13:20~14:20 Panel with TACC Experts

Seven TACC experts from different groups:

Cloud and Interactive Computing
High Performance Computing (HPC)
Visualization
Web and Application Interface
Life Science
Decision
Storage and Data Management

Resources for Virtualization Teaching?
The experts mentioned two, the later one is Jetstream.

Data share/protection with outside institution?
There are certain control and protection. TACC also offer database.

Agave API? How to use it? It has docker and can simply run containers?
Sounds like a convinient interface for web access? It is worth to check out whether it supports virtual machine and can deploy machine learning application quickly.

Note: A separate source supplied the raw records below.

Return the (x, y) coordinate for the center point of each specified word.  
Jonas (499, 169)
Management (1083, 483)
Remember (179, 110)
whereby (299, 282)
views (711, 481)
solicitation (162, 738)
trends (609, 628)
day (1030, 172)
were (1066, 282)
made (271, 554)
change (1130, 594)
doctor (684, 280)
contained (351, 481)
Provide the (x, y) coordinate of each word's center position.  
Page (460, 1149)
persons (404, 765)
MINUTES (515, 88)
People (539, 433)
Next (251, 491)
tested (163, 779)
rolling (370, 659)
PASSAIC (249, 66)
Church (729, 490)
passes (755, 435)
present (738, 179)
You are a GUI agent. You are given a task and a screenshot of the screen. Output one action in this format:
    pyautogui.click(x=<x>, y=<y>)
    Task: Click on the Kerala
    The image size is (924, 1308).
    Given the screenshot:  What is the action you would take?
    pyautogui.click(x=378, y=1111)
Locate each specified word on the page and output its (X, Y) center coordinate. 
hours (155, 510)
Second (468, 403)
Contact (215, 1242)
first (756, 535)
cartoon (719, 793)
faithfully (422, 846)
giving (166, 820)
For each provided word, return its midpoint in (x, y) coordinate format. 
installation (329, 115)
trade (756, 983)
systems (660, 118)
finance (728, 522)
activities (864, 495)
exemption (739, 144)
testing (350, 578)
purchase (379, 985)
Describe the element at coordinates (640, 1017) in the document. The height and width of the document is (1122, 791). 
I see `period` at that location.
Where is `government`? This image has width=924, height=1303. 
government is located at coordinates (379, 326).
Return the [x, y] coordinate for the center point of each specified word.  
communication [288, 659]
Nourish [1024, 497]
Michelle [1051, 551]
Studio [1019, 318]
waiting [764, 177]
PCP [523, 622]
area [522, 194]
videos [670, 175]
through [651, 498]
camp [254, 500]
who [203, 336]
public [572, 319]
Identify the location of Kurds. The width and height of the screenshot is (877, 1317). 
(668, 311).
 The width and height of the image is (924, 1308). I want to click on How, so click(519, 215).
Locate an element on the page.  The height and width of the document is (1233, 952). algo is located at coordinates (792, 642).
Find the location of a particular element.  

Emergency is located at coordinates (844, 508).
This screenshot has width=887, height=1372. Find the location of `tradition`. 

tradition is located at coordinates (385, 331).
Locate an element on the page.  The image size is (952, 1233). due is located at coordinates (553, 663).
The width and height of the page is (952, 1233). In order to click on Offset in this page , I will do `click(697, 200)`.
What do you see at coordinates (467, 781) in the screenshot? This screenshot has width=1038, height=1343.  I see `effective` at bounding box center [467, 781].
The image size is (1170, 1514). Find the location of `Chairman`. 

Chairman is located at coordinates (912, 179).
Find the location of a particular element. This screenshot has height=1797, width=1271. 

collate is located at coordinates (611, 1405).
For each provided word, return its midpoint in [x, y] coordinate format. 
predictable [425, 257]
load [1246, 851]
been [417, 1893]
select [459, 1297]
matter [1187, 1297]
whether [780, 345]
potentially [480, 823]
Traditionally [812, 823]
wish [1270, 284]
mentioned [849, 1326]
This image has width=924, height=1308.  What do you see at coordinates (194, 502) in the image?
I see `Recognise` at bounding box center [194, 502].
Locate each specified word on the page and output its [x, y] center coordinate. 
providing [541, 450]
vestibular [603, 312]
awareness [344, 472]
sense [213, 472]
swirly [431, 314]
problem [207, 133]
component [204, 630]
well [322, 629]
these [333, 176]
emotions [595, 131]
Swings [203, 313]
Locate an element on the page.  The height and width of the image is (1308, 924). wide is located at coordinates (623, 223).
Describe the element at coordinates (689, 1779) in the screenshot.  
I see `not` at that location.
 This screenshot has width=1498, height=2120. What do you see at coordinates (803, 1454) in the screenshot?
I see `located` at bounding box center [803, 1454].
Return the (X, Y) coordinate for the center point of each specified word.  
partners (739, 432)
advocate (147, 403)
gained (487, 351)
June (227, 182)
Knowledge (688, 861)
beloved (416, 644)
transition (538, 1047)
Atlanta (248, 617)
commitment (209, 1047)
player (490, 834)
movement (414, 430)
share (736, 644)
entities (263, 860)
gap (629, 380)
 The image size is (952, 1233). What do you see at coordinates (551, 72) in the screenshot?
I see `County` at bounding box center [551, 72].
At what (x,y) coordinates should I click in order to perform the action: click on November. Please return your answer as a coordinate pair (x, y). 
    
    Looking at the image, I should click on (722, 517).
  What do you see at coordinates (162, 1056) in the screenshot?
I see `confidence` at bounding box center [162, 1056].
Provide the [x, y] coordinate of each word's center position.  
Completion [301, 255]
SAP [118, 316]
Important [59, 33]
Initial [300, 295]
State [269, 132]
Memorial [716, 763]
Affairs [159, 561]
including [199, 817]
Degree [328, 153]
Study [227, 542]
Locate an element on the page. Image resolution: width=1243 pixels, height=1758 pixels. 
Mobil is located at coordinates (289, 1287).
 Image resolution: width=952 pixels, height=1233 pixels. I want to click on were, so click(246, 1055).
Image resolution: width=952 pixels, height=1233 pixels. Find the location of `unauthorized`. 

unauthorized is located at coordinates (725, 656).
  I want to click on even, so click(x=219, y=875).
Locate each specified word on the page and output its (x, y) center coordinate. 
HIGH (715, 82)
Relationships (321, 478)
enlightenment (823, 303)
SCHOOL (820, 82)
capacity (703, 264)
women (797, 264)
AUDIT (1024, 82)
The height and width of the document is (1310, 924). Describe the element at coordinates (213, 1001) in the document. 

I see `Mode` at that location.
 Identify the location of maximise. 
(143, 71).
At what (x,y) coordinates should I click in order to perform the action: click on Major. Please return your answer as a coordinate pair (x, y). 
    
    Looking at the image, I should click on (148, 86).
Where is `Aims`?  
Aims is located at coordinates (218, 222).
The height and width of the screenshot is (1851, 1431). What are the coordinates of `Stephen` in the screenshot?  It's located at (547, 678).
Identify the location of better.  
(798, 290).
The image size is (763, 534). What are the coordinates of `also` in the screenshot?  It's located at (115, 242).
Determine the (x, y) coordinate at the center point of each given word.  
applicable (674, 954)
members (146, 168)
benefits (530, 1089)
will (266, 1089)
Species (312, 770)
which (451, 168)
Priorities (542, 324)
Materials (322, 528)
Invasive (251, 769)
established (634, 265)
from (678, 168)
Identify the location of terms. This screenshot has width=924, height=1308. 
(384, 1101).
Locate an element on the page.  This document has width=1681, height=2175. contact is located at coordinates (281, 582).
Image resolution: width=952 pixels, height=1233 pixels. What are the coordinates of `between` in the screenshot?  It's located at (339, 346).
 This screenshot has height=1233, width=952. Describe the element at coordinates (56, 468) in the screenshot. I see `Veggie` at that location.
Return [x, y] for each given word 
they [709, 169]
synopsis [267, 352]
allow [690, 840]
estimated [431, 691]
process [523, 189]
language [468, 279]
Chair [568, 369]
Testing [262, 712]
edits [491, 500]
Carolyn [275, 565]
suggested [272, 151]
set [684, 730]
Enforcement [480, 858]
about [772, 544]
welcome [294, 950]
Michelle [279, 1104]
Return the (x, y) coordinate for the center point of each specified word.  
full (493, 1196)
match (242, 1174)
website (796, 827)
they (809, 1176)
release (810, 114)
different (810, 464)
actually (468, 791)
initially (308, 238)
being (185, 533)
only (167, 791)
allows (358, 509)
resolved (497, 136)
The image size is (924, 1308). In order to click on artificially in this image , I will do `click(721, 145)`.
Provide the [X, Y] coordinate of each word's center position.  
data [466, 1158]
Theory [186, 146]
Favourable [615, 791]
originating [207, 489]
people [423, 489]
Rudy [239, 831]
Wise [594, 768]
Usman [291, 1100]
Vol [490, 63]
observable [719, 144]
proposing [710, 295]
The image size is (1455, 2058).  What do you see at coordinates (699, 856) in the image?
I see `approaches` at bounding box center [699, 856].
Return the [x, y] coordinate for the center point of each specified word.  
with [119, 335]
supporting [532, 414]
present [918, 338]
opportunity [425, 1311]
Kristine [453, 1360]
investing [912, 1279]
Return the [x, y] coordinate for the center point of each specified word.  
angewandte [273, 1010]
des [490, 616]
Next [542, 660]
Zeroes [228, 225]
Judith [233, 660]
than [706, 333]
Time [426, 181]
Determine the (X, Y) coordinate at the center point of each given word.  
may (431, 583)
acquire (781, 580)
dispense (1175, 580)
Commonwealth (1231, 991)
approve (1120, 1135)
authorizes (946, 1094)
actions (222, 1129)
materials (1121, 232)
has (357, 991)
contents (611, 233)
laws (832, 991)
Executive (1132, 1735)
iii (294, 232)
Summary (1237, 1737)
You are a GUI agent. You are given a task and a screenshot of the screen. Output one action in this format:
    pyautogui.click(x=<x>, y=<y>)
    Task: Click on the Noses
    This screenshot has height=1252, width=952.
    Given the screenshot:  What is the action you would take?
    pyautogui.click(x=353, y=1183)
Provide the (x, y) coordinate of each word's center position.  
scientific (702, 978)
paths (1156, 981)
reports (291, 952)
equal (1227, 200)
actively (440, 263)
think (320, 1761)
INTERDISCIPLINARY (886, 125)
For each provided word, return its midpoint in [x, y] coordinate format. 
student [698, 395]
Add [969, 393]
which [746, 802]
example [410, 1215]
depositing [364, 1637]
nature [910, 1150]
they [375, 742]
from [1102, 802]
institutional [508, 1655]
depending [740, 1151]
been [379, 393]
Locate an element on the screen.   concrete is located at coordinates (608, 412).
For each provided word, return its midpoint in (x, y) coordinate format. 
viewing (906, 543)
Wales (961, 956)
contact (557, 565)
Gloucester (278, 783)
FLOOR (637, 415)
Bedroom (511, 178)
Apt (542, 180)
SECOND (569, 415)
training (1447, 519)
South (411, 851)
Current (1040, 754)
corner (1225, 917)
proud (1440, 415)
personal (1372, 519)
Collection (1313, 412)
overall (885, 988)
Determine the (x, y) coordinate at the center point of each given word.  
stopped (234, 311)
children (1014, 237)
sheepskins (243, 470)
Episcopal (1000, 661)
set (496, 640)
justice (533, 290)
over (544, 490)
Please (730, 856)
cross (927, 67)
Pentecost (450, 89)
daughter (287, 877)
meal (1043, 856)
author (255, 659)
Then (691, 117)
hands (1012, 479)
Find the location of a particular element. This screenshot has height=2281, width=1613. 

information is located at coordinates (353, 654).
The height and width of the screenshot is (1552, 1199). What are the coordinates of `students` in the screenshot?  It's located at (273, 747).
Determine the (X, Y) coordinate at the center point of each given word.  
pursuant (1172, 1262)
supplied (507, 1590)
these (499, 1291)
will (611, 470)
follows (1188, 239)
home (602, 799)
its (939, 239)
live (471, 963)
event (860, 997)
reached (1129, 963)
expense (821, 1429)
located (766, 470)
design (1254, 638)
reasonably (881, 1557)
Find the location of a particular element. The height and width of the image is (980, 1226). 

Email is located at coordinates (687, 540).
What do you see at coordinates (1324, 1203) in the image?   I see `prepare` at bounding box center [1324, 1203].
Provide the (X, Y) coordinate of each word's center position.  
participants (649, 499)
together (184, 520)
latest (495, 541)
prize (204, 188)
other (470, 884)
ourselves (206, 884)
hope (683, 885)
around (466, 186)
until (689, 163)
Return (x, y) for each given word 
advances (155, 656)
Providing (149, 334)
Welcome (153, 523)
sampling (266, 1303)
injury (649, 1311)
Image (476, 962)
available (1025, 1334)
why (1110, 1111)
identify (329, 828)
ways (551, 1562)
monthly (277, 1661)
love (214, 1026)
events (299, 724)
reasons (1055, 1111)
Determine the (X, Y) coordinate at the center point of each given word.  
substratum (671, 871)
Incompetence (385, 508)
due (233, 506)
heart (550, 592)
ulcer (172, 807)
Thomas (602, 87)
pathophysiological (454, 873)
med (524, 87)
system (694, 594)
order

For HPC group, how do you make performance prediction?
There are specific numbers in the proposal for hardware not existed yet, kind of magic. Those are from talking to vendors, and analysis on users’ applications. And the prediction results are good for three out of five cases.

14:20~16:00 Tutorial: Machine Learning

Tutor: Weijia Xu

A computer program is said to learn from experience E with respect to some classes of tasks T and performance measure P, if its performance at the tasks improves with the experiences. – Mitchell 1997

Three large schools of ML methods:

Supervised Learning: learn to get a predict model based on associativity between feature vectors and labels;
Unsupervised Learning: learn to find the category structure among data;
Deep Learning: learn to extract feature vectors as well, w/ or w/o supervision;

Kernels function: Mapping the original feature space to some higher-dimensional feature space where the training set is separable.

The kernels function extends Support Vector Machine (SVM) to non-linear SVM.

How to define the improvement of performance?
If get better data, better algorithm, get higher performance (I heard IPC? Execution time?).

Support for ML on TACC:

Software:
Scikit-learn, a Python package for machine learning. A good thing for Scikit-learn is it has a cheat sheet to categorize its tools into different use cases.
Spark and MLlib here to help scaling. Spark is a scalable data processing framework, give a shortcut to memory limiation issue. It has Python interface, is PySpark. MLlib is a library implementing a common set of machine learning algorithms.
Tensorflow and Caffee are supported due to their big user base, and PyTorch is on the way. Tenserflow is low-level optimized with CUDA/C++, but has both C++ and Python frontend.
Horovod is a distributed version of Tensorflow. Horovod has a smarter and more efficient synchronize strategy.
Keras has a unified interface to ease the programming effort. Less coding, but basically no performance loss, because it would be translated into other lower level codes.
Hardware:
Wrangler is a 96 node cluster with flash based storage subsystem to support big data processing, can provide the best support on Hadoop and Spark based workflow.
Maverick has 132 K40 GPU cluster, is the only public resources equipped with GPUs.
Interfaces:
As normal tasks:
- idev
- Sbatch
With GUI (Visualization Portal):
- Through VNC session
- Jupyter notebook
- Zeppelin notebook
- Rstudio

A going-on research project is Smart City – Traffic Video Analysis collaborated with Capital Metro.

J.J Pickle Research Campus

Advanced Computing Building

Tower: University of Texas

Conslusion

The TACC Symposium is not exactly the same as what I expected. The tutorials are quite fundamental to help scientists start using TACC. However, it is an essential goal for HPC to provide user-friendly interfaces, and it is also encouraging to see HPC facilitates so many different fields.